--- START INPUT FOR THIS TASK ---

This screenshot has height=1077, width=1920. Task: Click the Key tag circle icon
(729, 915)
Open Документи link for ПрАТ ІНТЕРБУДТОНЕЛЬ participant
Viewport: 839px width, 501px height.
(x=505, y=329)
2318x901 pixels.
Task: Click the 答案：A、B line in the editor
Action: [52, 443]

--- END INPUT FOR THIS TASK ---

**WHAT IS NEEDED**
Output every line from the one containing "Open Документи link" through the last line of the rows, inclusive, as a numbered list, omitting blank lines.

**RESULT FOR THIS EXERCISE**
1. Open Документи link for ПрАТ ІНТЕРБУДТОНЕЛЬ participant
2. Viewport: 839px width, 501px height.
3. (x=505, y=329)
4. 2318x901 pixels.
5. Task: Click the 答案：A、B line in the editor
6. Action: [52, 443]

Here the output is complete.